UC San Diego
GPCR and RhoA-Mediated Transcriptional Regulation
- Author(s): Yu, Olivia
- Advisor(s): Heller Brown, Joan
- et al.
The ability of a subset of G-protein coupled receptors (GPCRs) to activate RhoA
endows them with unique growth regulatory properties. Dysregulation of steps in this
signaling process subvert the normal control of RhoA activation and may underlie pathophysiological changes in gene expression and downstream responses such as glioblastoma tumor cell growth or fibrosis. Chapter 1 serves as an introduction to this thesis and provides background information on our current understanding of RhoA signaling and transcriptional responses. Chapter 2 describes the protein cysteine-rich angiogenic inducer 61 (CCN1) as a downstream target gene of RhoA and MRTF-A signaling that contributes to protection from ischemia/reperfusion injury in the mouse heart. Chapters 3 and 4 examine the role of two transcriptional pathways that are activated through GPCRs and RhoA, one utilizing the transcriptional co-activator MRTF-A and SRF, the other the transcriptional co-activator YAP and TEAD. Chapter 3 focuses on their unique pathways of activation and convergent effects on gene regulation.
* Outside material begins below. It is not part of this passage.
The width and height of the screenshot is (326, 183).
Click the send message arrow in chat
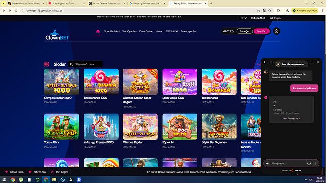[x=316, y=164]
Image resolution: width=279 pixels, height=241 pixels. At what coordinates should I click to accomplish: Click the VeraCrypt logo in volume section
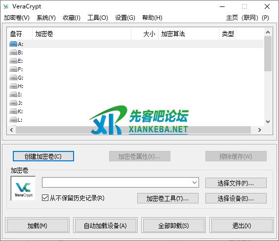24,189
Chapter 4 identifies genes regulated uniquely or commonly via YAP and MRTF-A, defines their differential roles and that of their downstream target genes in regulating cell invasion, migration, adhesion, and proliferation, as well as, effects of their genetic deletion on growth and lethality of glioblastoma tumors in the in vivo mouse brain. Finally, Chapter 5 summarizes and identifies remaining questions and extension of studies presented in previous chapters.